Escándalo por falsos certificados para obtener la residencia en Andorra
Alertan de propietarios que cobran hasta 500 euros por acreditar contratos en pisos donde no vive nadie. Polémica por los abusos

Imagen de la frontera de la Farga de Moles.
El Principat de Andorra vive un nuevo escándalo tras la denuncia de algunas asociaciones de residentes al detectar propietarios de pisos que están cobrando cientos de euros por acreditar la residencia de inmigrantes en viviendas en las que realmente no vive nadie. Este certificado, que garantiza que la persona vive en el domicilio, es imprescindible para obtener la residencia.
Uno de los requisitos del servicio de Inmigración del Gobierno andorrano para que los trabajadores que llegan al país puedan obtener el permiso de residencia que les permita establecerse y tener un contrato de trabajo es que el amo de una vivienda firme que la persona inmigrante tiene un domicilio real.
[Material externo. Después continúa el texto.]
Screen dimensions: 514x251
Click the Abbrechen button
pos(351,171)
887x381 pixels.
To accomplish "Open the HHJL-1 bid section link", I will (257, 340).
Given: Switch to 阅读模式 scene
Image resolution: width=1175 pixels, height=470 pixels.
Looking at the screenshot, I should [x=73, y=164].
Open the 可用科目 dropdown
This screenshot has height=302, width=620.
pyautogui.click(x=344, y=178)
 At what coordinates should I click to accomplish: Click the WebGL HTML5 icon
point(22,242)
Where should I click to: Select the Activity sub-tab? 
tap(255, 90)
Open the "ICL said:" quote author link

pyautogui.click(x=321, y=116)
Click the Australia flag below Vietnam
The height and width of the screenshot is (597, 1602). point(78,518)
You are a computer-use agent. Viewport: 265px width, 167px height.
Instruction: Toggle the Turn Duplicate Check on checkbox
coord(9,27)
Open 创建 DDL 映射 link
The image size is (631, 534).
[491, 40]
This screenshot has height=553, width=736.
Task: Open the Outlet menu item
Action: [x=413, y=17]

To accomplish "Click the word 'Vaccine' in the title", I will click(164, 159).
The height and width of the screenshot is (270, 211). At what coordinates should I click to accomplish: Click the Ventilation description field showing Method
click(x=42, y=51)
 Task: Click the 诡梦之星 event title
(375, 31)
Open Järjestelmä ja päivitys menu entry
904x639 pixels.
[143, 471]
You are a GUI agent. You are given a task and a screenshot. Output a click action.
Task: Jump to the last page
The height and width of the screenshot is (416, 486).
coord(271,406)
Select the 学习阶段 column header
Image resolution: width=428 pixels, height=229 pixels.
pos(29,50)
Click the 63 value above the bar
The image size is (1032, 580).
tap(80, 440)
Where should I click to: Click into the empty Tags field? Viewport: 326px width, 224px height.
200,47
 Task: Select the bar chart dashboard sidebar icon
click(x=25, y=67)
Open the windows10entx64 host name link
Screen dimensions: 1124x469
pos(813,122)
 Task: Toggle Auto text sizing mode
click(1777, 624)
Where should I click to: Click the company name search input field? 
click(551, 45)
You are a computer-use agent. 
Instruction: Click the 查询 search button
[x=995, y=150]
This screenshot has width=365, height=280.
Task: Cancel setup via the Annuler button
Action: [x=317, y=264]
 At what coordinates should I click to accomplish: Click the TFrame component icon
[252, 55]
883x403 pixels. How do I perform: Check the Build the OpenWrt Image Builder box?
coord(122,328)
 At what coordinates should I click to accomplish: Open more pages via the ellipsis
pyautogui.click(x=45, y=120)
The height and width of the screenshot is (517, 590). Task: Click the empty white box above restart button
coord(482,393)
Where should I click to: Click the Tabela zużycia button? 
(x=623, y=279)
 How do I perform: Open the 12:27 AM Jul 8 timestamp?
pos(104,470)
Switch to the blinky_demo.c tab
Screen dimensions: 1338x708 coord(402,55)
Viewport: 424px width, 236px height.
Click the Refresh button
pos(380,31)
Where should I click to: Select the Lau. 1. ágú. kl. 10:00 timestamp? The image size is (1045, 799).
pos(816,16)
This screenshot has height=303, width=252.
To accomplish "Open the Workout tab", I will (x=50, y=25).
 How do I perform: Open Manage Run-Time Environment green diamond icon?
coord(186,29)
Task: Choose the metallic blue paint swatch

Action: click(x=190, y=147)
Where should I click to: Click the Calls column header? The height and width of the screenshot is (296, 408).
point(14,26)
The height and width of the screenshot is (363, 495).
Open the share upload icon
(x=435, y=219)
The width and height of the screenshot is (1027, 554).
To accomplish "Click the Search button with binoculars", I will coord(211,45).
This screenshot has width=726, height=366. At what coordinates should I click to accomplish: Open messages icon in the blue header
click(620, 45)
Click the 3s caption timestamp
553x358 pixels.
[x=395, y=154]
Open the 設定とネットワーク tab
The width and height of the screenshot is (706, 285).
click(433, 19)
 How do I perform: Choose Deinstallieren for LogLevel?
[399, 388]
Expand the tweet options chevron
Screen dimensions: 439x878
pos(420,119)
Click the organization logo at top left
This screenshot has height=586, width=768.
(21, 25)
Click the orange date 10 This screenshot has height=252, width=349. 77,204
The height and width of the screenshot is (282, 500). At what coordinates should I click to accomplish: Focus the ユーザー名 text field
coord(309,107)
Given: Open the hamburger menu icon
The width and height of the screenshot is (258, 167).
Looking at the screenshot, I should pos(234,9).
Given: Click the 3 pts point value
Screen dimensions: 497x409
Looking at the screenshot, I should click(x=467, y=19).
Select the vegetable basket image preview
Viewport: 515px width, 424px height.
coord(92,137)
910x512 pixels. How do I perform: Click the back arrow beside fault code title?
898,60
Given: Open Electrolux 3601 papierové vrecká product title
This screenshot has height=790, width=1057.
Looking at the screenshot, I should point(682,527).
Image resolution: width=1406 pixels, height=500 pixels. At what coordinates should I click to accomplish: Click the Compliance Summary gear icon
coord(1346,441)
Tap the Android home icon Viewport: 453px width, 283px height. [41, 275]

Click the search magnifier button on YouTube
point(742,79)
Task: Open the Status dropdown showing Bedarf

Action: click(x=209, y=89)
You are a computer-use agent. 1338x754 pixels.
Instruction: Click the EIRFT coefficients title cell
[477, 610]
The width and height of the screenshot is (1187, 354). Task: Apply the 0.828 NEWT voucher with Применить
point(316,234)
Sin vivienda no hay contrato de trabajo. Y sin contrato no hay permiso de residencia.
Propietarios de inmuebles aprovechan la crisis de la vivienda y la desesperación de los temporeros para estafar directamente con unas ofertas que abusivas u ofreciendo documentos a cambio de dinero. Con posterioridad, como ya pasaba antes, los recién llegados empiezan a buscar un lugar donde ubicarse y al final acaban en pisos patera. Ante la imposibilidad de alquilar un piso en solitario, muchos realquilan habitaciones para compartir gastos y algunos, que también ven el negocio, consiguen vivir de prestado gracias a sus reinquilinos.
La falta de oferta legal, el precio desorbitado de las habitaciones y la proliferación de prácticas fraudulentas convierten la búsqueda de un lugar donde dormir en un laberinto lleno de trampas.
El reto del alojamiento para los temporeros se ha convertido en un problema estructural del país. Mientras el mercado formal no da respuesta, las redes sociales se han llenado de riesgos.